Question> In a chemical determination of the atomic mass of vanadium, 2.8934g of pure VOCL3 was allowed to undergo a set of reactions as a result of which all the chlorine contained in this compound was converted to AgCL. The weight of the AgCl was 7.18g. Assuming the atomic masses of Ag and Cl are 107.86g and 35.453g, what is the experimental value for the atomic mass of vanadium?

#### Vicviper

##### Michael De Coro, DMD - AKA Steve McAwesome
10+ Year Member
Ok, this is a tricky one with some really crazy calculations if you can't use a calculator, where did you get this problem from? You probably won't see calculations like this on the actual test, but here's how I did it.

Step #1 - So you've got 7.18 grams of AgCl, add the atomic masses togeather and you get 143g per mole of AgCl.
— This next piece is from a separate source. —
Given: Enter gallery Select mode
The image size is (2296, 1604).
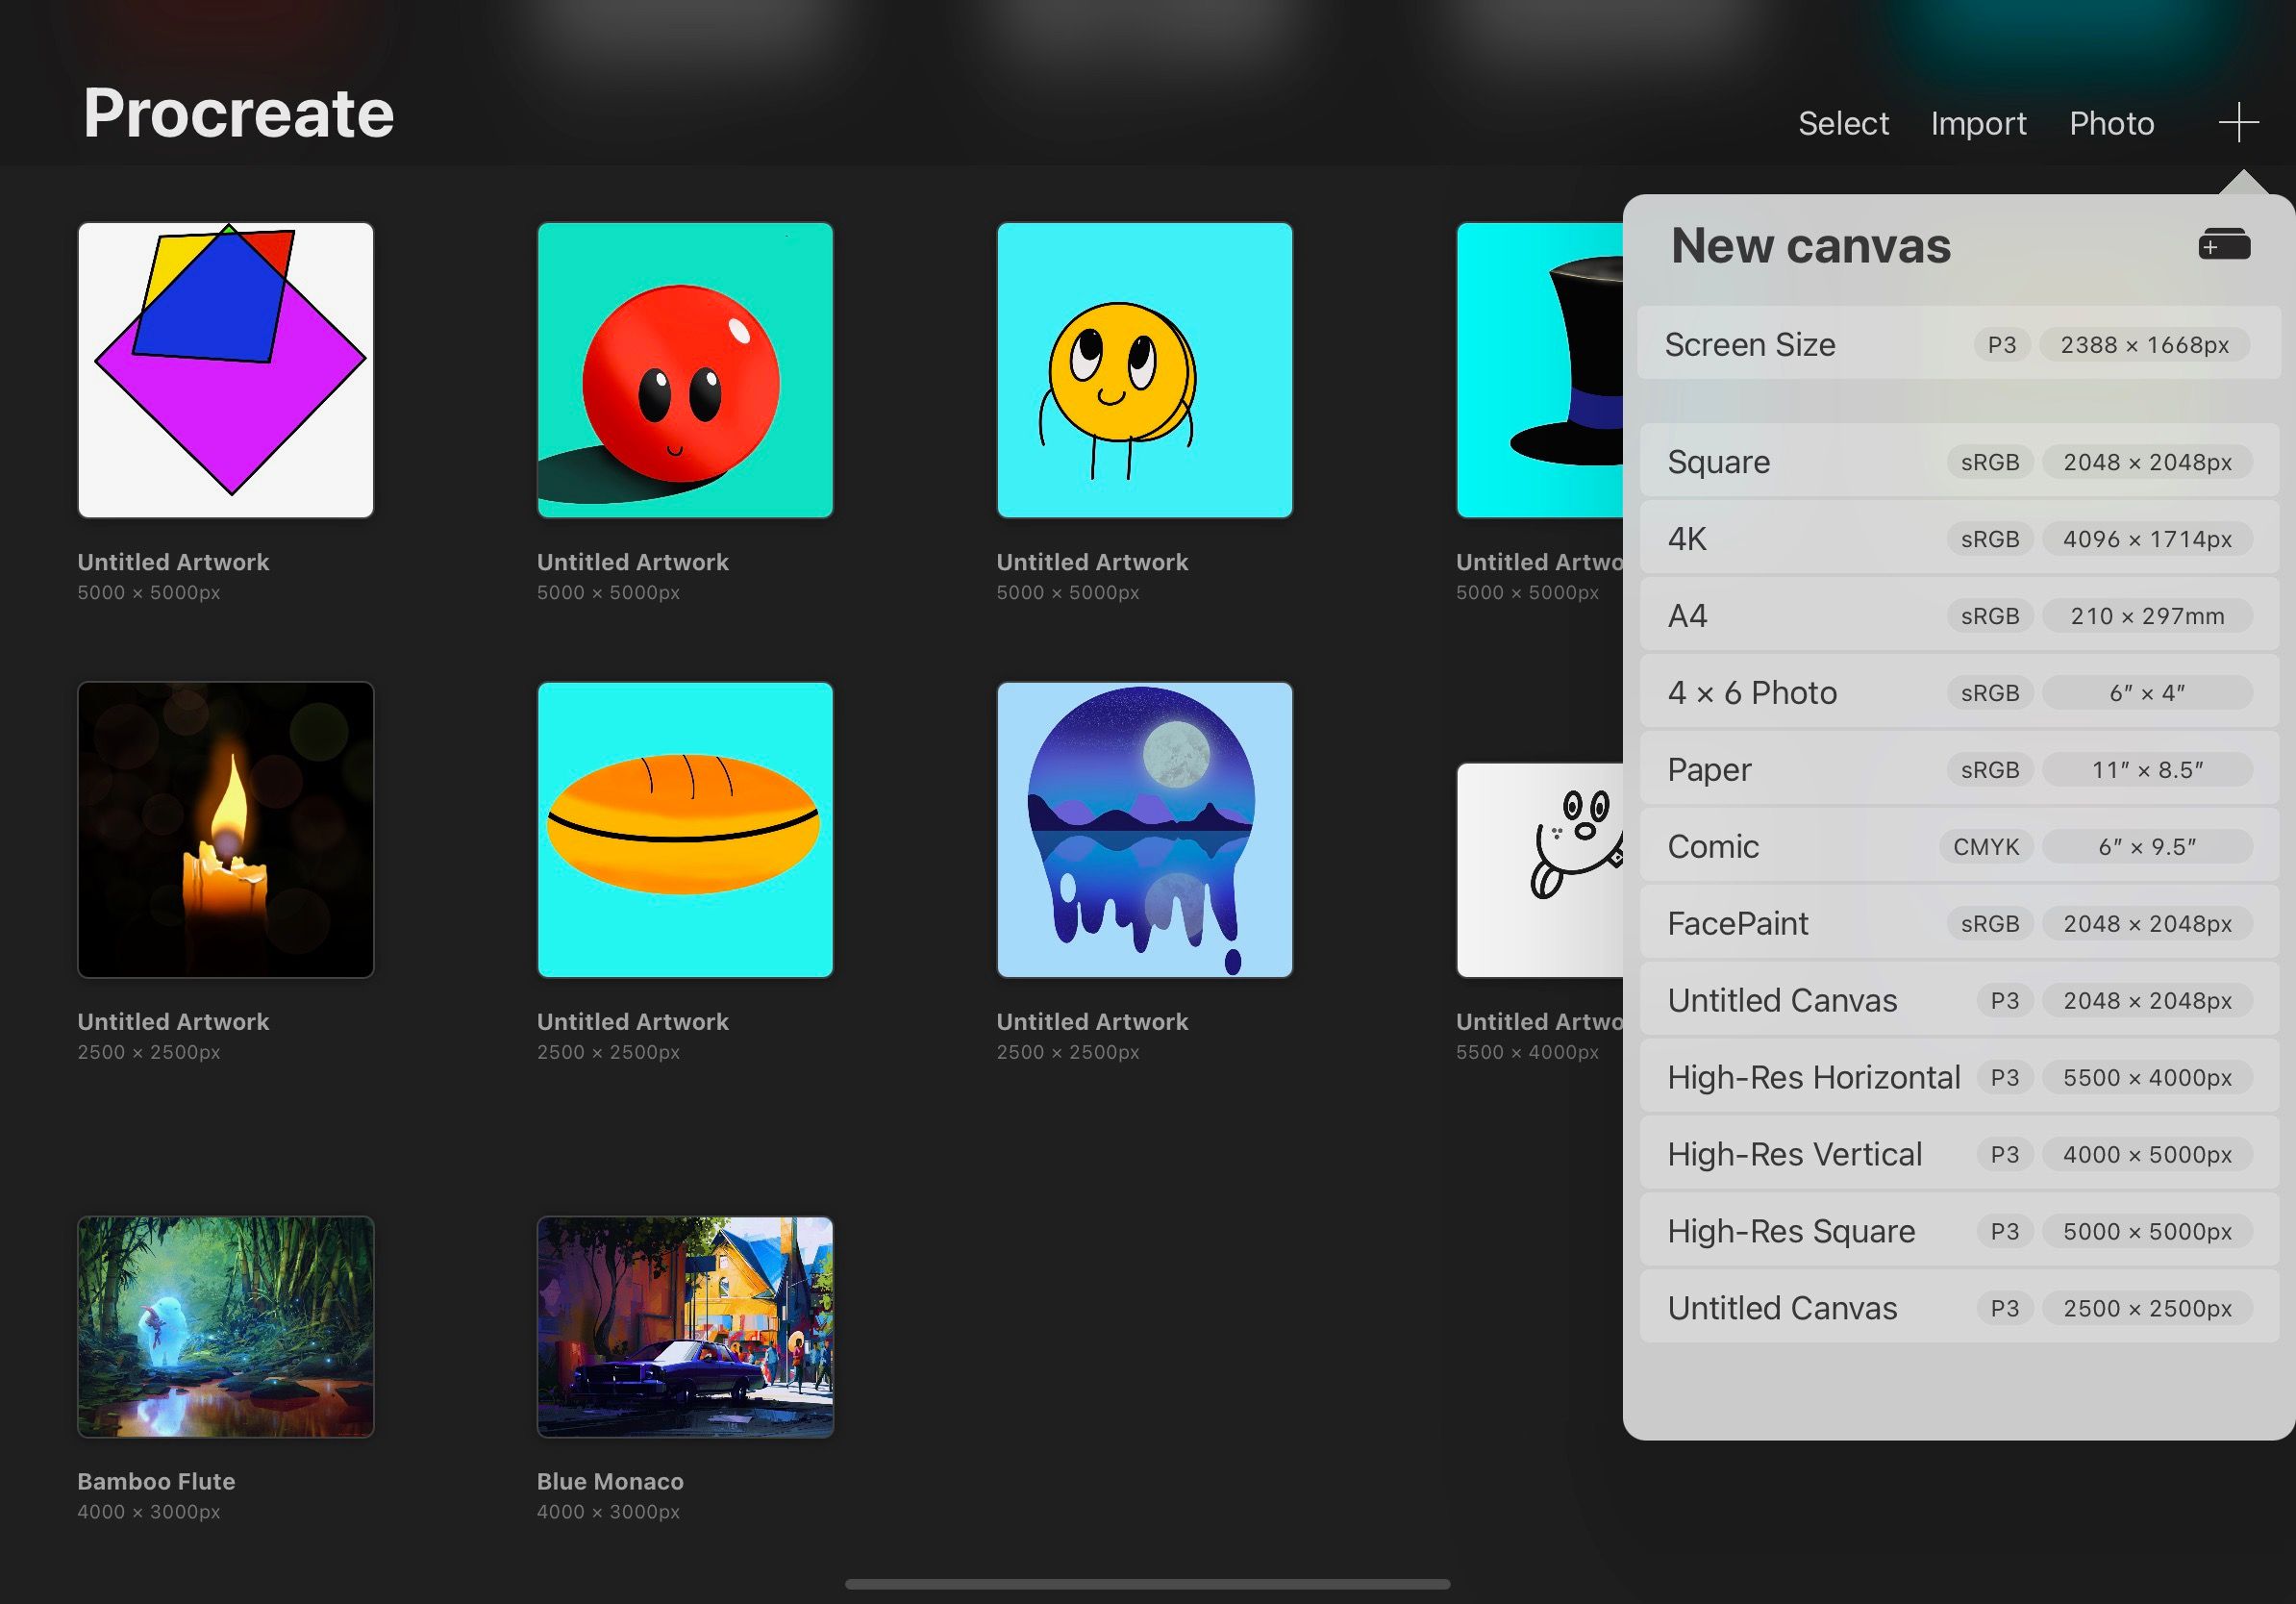Looking at the screenshot, I should coord(1843,122).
Now divide 7.18g/143g = 0.05 moles of AgCl.

Step #2 - Knowing that you have 0.05 moles of AgCl, and that there are 3 moles of Cl in VOCl3 and all of it went to make AgCl, divide 0.05 moles by 3 to get 0.0167 moles of VOCl3.

Step #3 - Since we know there are 2.8934g of pure VOCl3, set up the equation like this:

2.8934g VOCl3 = 0.0167 moles VOCl3, then divide both sides by 0.0167 to get that 1 mole of VOCl3 is 173.26g.

Step #4 - Since we know the molar mass of Cl (35.453) and O (16), just add up what you have, and the molar mass of V is the difference from 173.26.

So, V + 16 + (35.453*3) = 173.26 , solve for V and you get that V = 50.9

Not too bad, but this would take you way too long without a calculator. If you got a question like this on the test, I'd start rounding like crazy.